Babyboom in Ansbach

Der zweite Weihnachtstag bescherte dem Klinikum die 900. Geburt des Jahres

Die Spannung stieg schon seit Mitte Dezember: Schaffen wir dieses Jahr 900 Geburten? So lautete die Frage, die das geburtshilfliche Team im Klinikum Ansbach von Tag zu Tag mehr beschäftigte, nachdem schon 850 Entbindungen zu verzeichnen waren und der Trend sich ungebrochen fortsetzte. Am 26. Dezember um 9:42 Uhr war dann die magische Zahl erreicht: Die kleine Sophia Musca Midori erblickte das Licht der Welt und konnte im Geburtenbuch unter der laufenden Nummer 900 eingetragen werden.
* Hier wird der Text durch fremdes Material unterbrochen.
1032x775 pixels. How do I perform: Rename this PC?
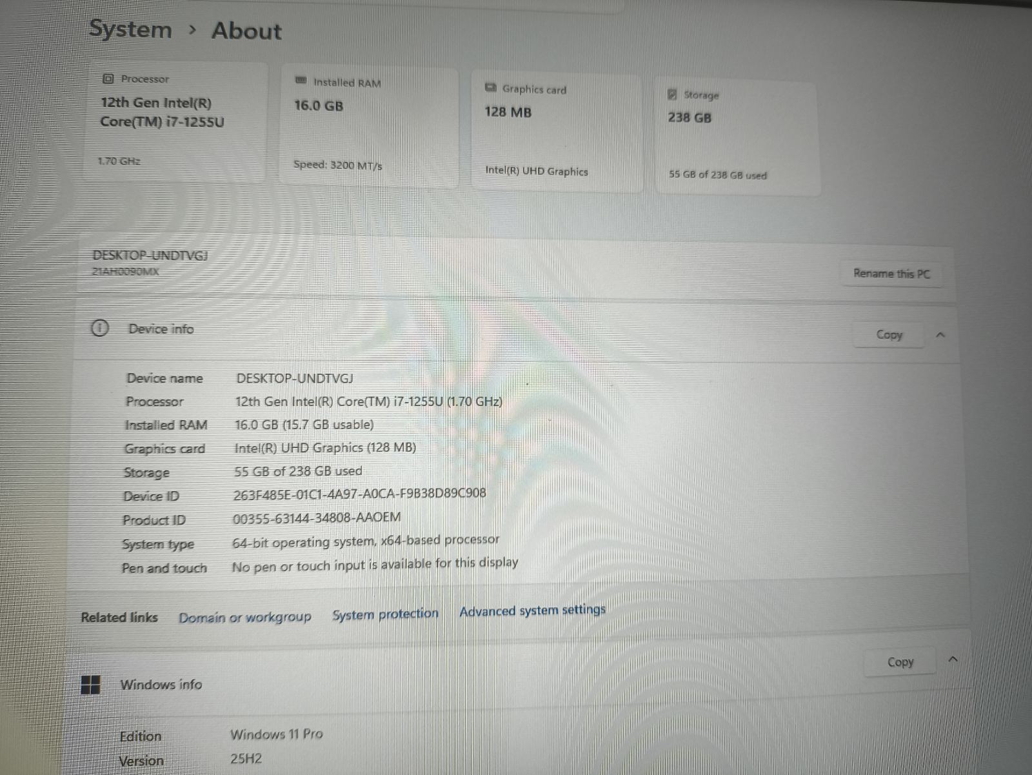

Eine kleine Sensation für den Kreißsaal, denn die geburtenstarken Jahrgänge mit 900 bis 1000 Entbindungen liegen über 20 Jahre zurück.
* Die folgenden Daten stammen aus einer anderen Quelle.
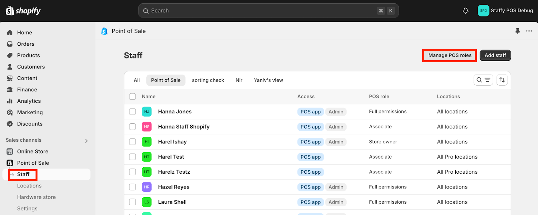
Task: Click the Add staff button
Action: 495,55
Doch seit einigen Jahren ist im Klinikum Ansbach wieder ein stetiger Anstieg der Geburten zu verzeichnen. So waren es vor fünf Jahren 668, die 700er Marke wurde 2011 geknackt, 2012 die 800, und nun eben die 900. Werden es 2015 sogar 1.000? „Auf jeden Fall sind wir optimistisch, dass die Zahlen weiter steigen“, sagt dazu Oberärztin Dr. Annette Lechler, die für den Bereich der Geburtshilfe in der Frauenklinik verantwortlich ist. „Der Sicherheitsaspekt wird für die werdenden Eltern immer wichtiger, und da sind wir hier als perinatologischer Schwerpunkt bestens aufgestellt.“ Ein wesentlicher Sicherheitsfaktor sei auch die Kinderstation „Wald“. Dank dieser Dependance der Cnopf’schen Kinderklinik können Frühgeburten bereits ab der 33. Schwangerschaftswoche in Ansbach betreut werden, und kranke Neugeborene kommen sofort in neonatologische Betreuung. „Hinzu kommt, dass wir mit Ärzten, Hebammen, Kinder- und Krankenschwestern ein gut eingespieltes und harmonisches Team bilden. Das spüren die Mütter, und das gibt ihnen Vertrauen und Sicherheit“, so Dr. Lechler. Hebamme Kathrin Bauer sieht das genauso. Ein wenig Sorge bereitet ihr und ihren Kolleginnen in der Hebammenpraxis „Bauchgefühl“ nur das Nachwuchsproblem in den eigenen Reihen: „Wir suchen dringend Kolleginnen! Wer sich für diesen schönen Beruf interessiert, sollte mit uns Kontakt aufnehmen.“

Stationsärztin Dr. Katalin Somogyi und Kathrin Bauer haben die 900. Geburt mit betreut und freuen sich, dass Sophia und ihre Mama Diana Musca Midori gesund und wohlauf sind. Für die junge Mutter aus Ansbach war es die zweite Entbindung, zuhause bei Papa wartet ihr kleiner Sohn auf das neue Schwesterchen. Sophia selbst zeigt sich wenig beeindruckt von dem Aufsehen, das sie mit ihrer Geburt erregt hat. Schlafend in den Arm ihrer Mama gekuschelt bekommt sie gar nicht mit, wie Dr. Annette Lechler dieser einen Blumenstrauß zur Feier der 900. Geburt überreicht.